Requirement -
Copy out every one of the entries below word for word, keeping each line as it stands.

Stored entries -
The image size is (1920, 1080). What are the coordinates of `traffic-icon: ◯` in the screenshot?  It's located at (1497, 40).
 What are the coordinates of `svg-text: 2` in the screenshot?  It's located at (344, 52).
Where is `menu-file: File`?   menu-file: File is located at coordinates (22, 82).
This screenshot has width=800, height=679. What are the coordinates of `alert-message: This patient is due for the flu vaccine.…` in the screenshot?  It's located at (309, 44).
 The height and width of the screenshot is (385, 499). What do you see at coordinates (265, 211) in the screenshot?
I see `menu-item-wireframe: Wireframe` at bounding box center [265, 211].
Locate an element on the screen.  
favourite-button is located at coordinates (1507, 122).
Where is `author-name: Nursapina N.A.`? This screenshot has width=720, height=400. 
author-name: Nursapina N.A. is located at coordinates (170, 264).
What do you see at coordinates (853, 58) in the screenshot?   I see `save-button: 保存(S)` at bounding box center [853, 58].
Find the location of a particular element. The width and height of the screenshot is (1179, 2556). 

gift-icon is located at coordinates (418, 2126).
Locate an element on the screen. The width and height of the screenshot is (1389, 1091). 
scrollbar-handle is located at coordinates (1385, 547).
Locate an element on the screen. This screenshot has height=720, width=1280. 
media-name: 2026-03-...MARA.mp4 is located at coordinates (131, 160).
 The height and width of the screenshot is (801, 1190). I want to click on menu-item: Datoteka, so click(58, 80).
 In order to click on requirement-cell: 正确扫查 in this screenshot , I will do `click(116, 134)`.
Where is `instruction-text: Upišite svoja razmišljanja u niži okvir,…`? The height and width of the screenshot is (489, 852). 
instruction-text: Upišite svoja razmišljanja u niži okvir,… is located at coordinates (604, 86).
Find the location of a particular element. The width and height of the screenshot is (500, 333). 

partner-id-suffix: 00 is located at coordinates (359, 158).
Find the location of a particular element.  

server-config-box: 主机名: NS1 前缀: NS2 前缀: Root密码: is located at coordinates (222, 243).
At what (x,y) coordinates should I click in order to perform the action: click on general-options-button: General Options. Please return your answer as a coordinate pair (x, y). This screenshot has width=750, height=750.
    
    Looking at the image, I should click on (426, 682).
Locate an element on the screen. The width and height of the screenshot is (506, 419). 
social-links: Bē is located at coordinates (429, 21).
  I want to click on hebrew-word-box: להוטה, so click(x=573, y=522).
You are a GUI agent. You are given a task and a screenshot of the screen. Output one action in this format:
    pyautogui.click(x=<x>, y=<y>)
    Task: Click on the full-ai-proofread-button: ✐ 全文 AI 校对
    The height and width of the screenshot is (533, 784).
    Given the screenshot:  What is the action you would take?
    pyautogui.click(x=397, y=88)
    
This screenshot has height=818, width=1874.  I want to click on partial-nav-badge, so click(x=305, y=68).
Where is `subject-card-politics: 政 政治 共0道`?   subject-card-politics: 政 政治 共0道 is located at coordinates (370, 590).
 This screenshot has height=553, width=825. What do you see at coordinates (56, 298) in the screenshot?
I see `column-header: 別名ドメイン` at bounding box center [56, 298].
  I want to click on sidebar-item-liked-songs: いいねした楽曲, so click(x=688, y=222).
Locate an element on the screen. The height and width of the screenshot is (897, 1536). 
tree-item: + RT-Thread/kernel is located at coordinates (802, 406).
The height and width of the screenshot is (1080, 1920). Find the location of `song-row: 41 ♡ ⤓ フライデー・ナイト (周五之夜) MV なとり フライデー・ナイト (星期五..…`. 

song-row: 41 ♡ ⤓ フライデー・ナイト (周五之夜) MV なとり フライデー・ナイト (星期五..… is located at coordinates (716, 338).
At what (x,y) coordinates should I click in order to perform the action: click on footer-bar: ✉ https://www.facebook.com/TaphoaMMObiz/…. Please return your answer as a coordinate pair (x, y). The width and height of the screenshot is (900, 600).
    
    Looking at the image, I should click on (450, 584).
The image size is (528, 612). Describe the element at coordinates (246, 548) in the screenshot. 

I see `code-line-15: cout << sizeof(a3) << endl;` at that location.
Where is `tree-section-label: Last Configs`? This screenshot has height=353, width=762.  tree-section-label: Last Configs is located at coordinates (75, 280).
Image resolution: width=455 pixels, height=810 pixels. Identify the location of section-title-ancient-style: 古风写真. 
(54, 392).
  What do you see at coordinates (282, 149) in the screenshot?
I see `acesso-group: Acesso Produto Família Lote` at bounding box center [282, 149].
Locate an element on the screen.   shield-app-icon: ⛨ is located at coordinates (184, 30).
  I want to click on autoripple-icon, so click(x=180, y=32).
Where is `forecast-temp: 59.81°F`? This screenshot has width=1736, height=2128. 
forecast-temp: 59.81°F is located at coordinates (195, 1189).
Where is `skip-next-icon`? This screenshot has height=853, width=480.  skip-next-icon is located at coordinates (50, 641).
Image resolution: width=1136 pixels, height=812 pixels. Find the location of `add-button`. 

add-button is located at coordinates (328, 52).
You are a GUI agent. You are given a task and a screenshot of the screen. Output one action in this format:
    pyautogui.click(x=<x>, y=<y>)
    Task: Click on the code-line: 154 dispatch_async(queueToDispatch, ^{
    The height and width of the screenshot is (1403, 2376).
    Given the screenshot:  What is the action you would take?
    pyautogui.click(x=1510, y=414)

Result of the task -
The image size is (1920, 1080). What are the coordinates of `traffic-icon: ◯` in the screenshot?  It's located at (1497, 40).
 What are the coordinates of `svg-text: 2` in the screenshot?  It's located at (344, 52).
Where is `menu-file: File`?   menu-file: File is located at coordinates (22, 82).
This screenshot has width=800, height=679. What are the coordinates of `alert-message: This patient is due for the flu vaccine.…` in the screenshot?  It's located at (309, 44).
 The height and width of the screenshot is (385, 499). What do you see at coordinates (265, 211) in the screenshot?
I see `menu-item-wireframe: Wireframe` at bounding box center [265, 211].
Locate an element on the screen.  
favourite-button is located at coordinates (1507, 122).
Where is `author-name: Nursapina N.A.`? This screenshot has width=720, height=400. 
author-name: Nursapina N.A. is located at coordinates (170, 264).
What do you see at coordinates (853, 58) in the screenshot?   I see `save-button: 保存(S)` at bounding box center [853, 58].
Find the location of a particular element. The width and height of the screenshot is (1179, 2556). 

gift-icon is located at coordinates (418, 2126).
Locate an element on the screen. The width and height of the screenshot is (1389, 1091). 
scrollbar-handle is located at coordinates (1385, 547).
Locate an element on the screen. This screenshot has height=720, width=1280. 
media-name: 2026-03-...MARA.mp4 is located at coordinates (131, 160).
 The height and width of the screenshot is (801, 1190). I want to click on menu-item: Datoteka, so click(58, 80).
 In order to click on requirement-cell: 正确扫查 in this screenshot , I will do `click(116, 134)`.
Where is `instruction-text: Upišite svoja razmišljanja u niži okvir,…`? The height and width of the screenshot is (489, 852). 
instruction-text: Upišite svoja razmišljanja u niži okvir,… is located at coordinates (604, 86).
Find the location of a particular element. The width and height of the screenshot is (500, 333). 

partner-id-suffix: 00 is located at coordinates (359, 158).
Find the location of a particular element.  

server-config-box: 主机名: NS1 前缀: NS2 前缀: Root密码: is located at coordinates (222, 243).
At what (x,y) coordinates should I click in order to perform the action: click on general-options-button: General Options. Please return your answer as a coordinate pair (x, y). This screenshot has width=750, height=750.
    
    Looking at the image, I should click on (426, 682).
Locate an element on the screen. The width and height of the screenshot is (506, 419). 
social-links: Bē is located at coordinates (429, 21).
  I want to click on hebrew-word-box: להוטה, so click(x=573, y=522).
You are a GUI agent. You are given a task and a screenshot of the screen. Output one action in this format:
    pyautogui.click(x=<x>, y=<y>)
    Task: Click on the full-ai-proofread-button: ✐ 全文 AI 校对
    The height and width of the screenshot is (533, 784).
    Given the screenshot:  What is the action you would take?
    pyautogui.click(x=397, y=88)
    
This screenshot has height=818, width=1874.  I want to click on partial-nav-badge, so click(x=305, y=68).
Where is `subject-card-politics: 政 政治 共0道`?   subject-card-politics: 政 政治 共0道 is located at coordinates (370, 590).
 This screenshot has height=553, width=825. What do you see at coordinates (56, 298) in the screenshot?
I see `column-header: 別名ドメイン` at bounding box center [56, 298].
  I want to click on sidebar-item-liked-songs: いいねした楽曲, so click(x=688, y=222).
Locate an element on the screen. The height and width of the screenshot is (897, 1536). 
tree-item: + RT-Thread/kernel is located at coordinates (802, 406).
The height and width of the screenshot is (1080, 1920). Find the location of `song-row: 41 ♡ ⤓ フライデー・ナイト (周五之夜) MV なとり フライデー・ナイト (星期五..…`. 

song-row: 41 ♡ ⤓ フライデー・ナイト (周五之夜) MV なとり フライデー・ナイト (星期五..… is located at coordinates (716, 338).
At what (x,y) coordinates should I click in order to perform the action: click on footer-bar: ✉ https://www.facebook.com/TaphoaMMObiz/…. Please return your answer as a coordinate pair (x, y). The width and height of the screenshot is (900, 600).
    
    Looking at the image, I should click on (450, 584).
The image size is (528, 612). Describe the element at coordinates (246, 548) in the screenshot. 

I see `code-line-15: cout << sizeof(a3) << endl;` at that location.
Where is `tree-section-label: Last Configs`? This screenshot has height=353, width=762.  tree-section-label: Last Configs is located at coordinates (75, 280).
Image resolution: width=455 pixels, height=810 pixels. Identify the location of section-title-ancient-style: 古风写真. 
(54, 392).
  What do you see at coordinates (282, 149) in the screenshot?
I see `acesso-group: Acesso Produto Família Lote` at bounding box center [282, 149].
Locate an element on the screen.   shield-app-icon: ⛨ is located at coordinates (184, 30).
  I want to click on autoripple-icon, so click(x=180, y=32).
Where is `forecast-temp: 59.81°F`? This screenshot has width=1736, height=2128. 
forecast-temp: 59.81°F is located at coordinates (195, 1189).
Where is `skip-next-icon`? This screenshot has height=853, width=480.  skip-next-icon is located at coordinates (50, 641).
Image resolution: width=1136 pixels, height=812 pixels. Find the location of `add-button`. 

add-button is located at coordinates (328, 52).
You are a GUI agent. You are given a task and a screenshot of the screen. Output one action in this format:
    pyautogui.click(x=<x>, y=<y>)
    Task: Click on the code-line: 154 dispatch_async(queueToDispatch, ^{
    The height and width of the screenshot is (1403, 2376).
    Given the screenshot:  What is the action you would take?
    pyautogui.click(x=1510, y=414)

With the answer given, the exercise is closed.